Both men announced their resignation from these roles on February 27, after resisting this move for a number of days after the invasion of Ukraine. By being generally relaxed about these connections in recent years, Luxembourg’s society and media was in line with the general policy of constructive engagement favoured by neighbouring Germany.

Soviet links

Asked about East-West’s clients, CEO Sergey Pchelintsev told the Luxemburger Wort newspaper in 2019 “it can be Russian businesspeople who have cross-border import-export activities, it can be investors who want to create a basis for business in the EU in Luxembourg or want to invest globally from here, even those whose business activities do not touch Russia at all.” 

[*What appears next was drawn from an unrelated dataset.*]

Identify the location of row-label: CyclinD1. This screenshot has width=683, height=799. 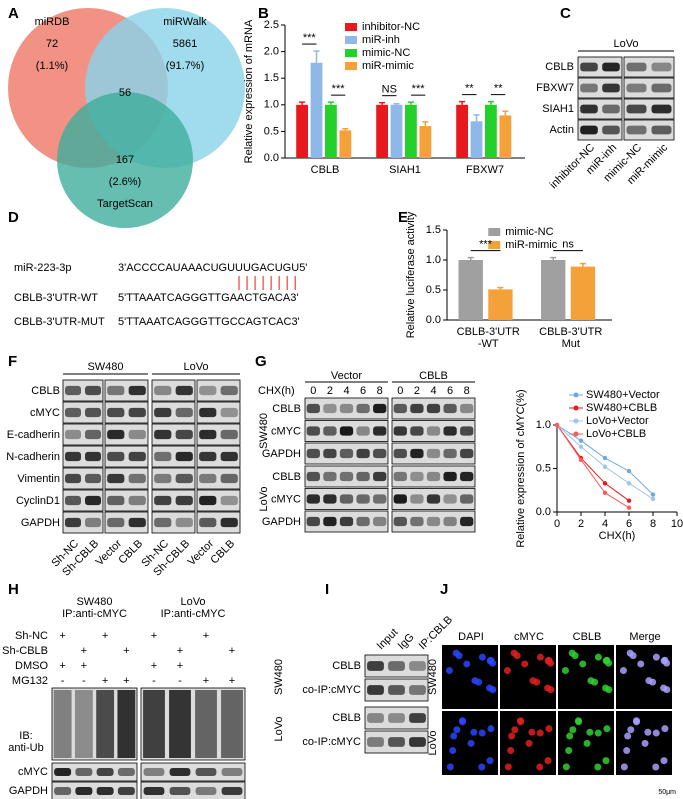
(38, 501).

As for the origins of the bank in 1974, he said “the founding corresponds to the beginning of gas exploration in Siberia. The Soviet Union developed a huge gas pipeline project to Europe and needed advanced technology to carry it out. Luxembourg being, at the time, at the heart of the metallurgical industry, I suppose that this position played a role in the installation of a Soviet bank here.”

East-West was previously majority owned by VTB Bank, on of Russia’s largest, and which has just been targeted for sanctions by the West. 

Mostly trade holding companies

Otherwise, most operations with Russian connections in Luxembourg operate as holding companies to facilitate trade and investment into and from the EU. Most of this is related to oil and gas. The business register lists 237 companies backed directly with Russian capital, as well as numerous others owned partly or completely by Russia-connected company structures. Mostly these are small operations with a handful of directors and employees. The country’s energy giants (including Gazprom and Rosneft) have dozens of these holding companies in the Grand Duchy. There is also VEB-Leasing, and offshoot of VEB, the Russian state development corporation, which is chaired by a certain Vladimir Vladimirovich Putin. 

Potential impact?

As well as the international trade sanctions, these companies will have to manage the potential exodus of Russian and non-Russian directors and employees unwilling to work for Russian businesses after the invasion of Ukraine. The extent and effect of this remains to be seen. 

Investment Officer spoke off the record to a locally based, non-Russian who last week resigned his role as a non-executive director in a Russia-connected financial holding company. While saying that long term this would affect the corporate governance profile of the company, which would potentially have regulatory consequences, short term his resignation and that of a colleague would not prevent the company from being able to operate. The Russian chair of the company will still be able to sign documents on the firm’s behalf. 

Pension fund stakes

There are also investments in Russia by Luxembourg’s state pension fund, the Fonds de Compensation, but these stakes are relatively small. The exposure of the fund to Russian equities and bonds is 0.23 percent. Most of this is held in the form of sovereign debt totalling at least €52.3 million, in the exchange rate of the time. As regards shares, the value totalled around €20 million, including €4.2 million in the sanctioned bank Sberbank, €3.6 million euro in Gazprom, and 3.1 million euro in Lukoil, Russia’s second-largest oil company.